To measure α1,6-mannose modification of secretory proteins, primary IPs were performed with anti-ALP (or anti-CPY) antibodies from extract as described above. After washing, immunoprecipitates were denatured in 0.1 mL of 1% SDS, 50 mm dithiotreitol, 10% β-mercaptoethanol at 95^C for 5 min, centrifuged, and supernatants recovered. For secondary IPs, supernatants were divided into two parts, each diluted to 1 mL and immunoprecipitated with anti-ALP, anti-CPY or anti-α1,6-manose antibody. Immunoprecipitates were resolved on 8% gels and labelled species visualized by fluorography. Phosphor images were acquired with the STORM imager system and quantified using ImageQuant software.
To monitor protein expression levels, semi-intact yeast cells were prepared (54) and equivalent amounts of cellular protein resolved on polyacrylamide gels followed by immunoblotting. Protein concentrations were estimated from A280 reading in 2% SDS. In the case of αF-ss-ALP expression, cells were grown at 30^C to stationary phase in minimal medium supplemented with appropriate amino acids. Cultures were then back diluted to 0.1 OD600/mL in rich medium and grown at 30^C to mid-logarithmic phase. Five OD600 units of cells were collected by centrifugation and resuspended in 0.3 mL of buffer containing 20 mm Hepes pH 7.4, 100 mm sorbitol, 50 mm KOAc, 2 mm ethylenediaminetetraacetic acid (EDTA) and 1 mm phenylmethanesulphonyl fluoride (PMSF).
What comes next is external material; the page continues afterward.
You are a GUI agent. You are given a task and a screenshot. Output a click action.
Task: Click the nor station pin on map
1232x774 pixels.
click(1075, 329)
Cell lysates were prepared by agitation with an equal volume of 0.5 mm acid-washed glass beads and spun at 1000×g for 3 min to pellet unbroken cells. Secreted protein was assessed from 1 mL of culture supernatants after trichloroacetic acid precipitation and washes with ice-cold 95% ethanol (57).
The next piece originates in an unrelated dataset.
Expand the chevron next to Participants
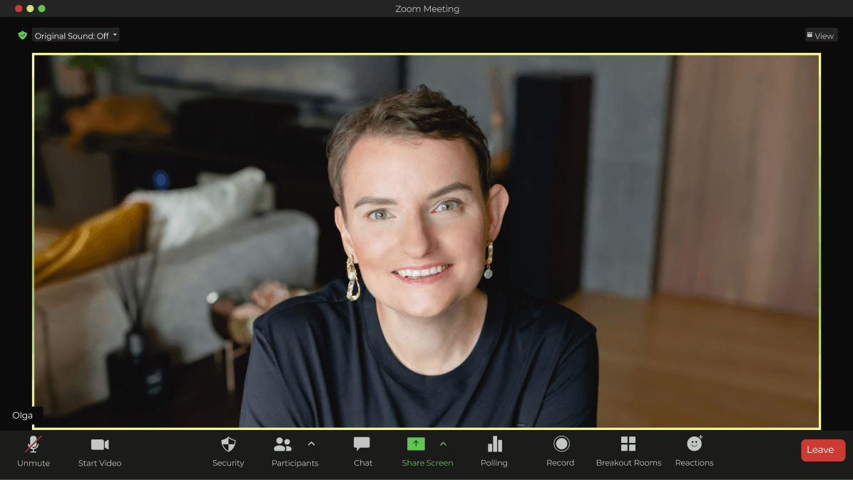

Cellular organelles were resolved on sucrose density gradients as previously described (12) with minor modification. Briefly, 200 OD600 units of mid-logarithmic cells were converted to spheroplasts, resuspended in buffer containing 10 mm Hepes pH 7.5, 1 mm EDTA, 12.5% sucrose, 0.5 mm PMSF, and lysed using a motorized Dounce homogenizer. Homogenates were spun at 1000×g for 5 min and the supernatant fluid loaded onto a 12-step sucrose gradient from 18 to 60% sucrose in 10 mm Hepes pH 7.5, 1 mm MgCl2. Gradients were centrifuged at 165,000×g for 3 h in an SW-40 rotor and divided into 15 or 16 fractions starting from the top of the gradient. Aliquots of each fraction were assessed by immunoblot.
Methods to detect co-immunoprecipitating proteins by native IP have been described (12). To measure ALP dimerization, semi-intact cell membranes expressing HA-tagged and untagged versions of ALP were solubilized in B88-8 buffer [20 mm Hepes (pH 8), 250 mm sorbitol, 150 mm KOAc, 5 mm Mg(OAc)2] containing 5 mm EDTA, 10 mm PMSF and 1% digitonin. After a clearing spin, the solubilized material was subjected to IP in B88-8 buffer containing 0.05% digitonin, protein A-Sepharose beads plus or minus 0.5 μg of monoclonal anti-HA antibody (Covance) at 4^C for 1.5 h. Immune complexes bound to beads were washed four times with B88-8/0.05% digitonin and precipitated proteins detected by immunoblot.
We thank the Wickner laboratory for reagents and advice. This work was funded by the National Institutes of Health.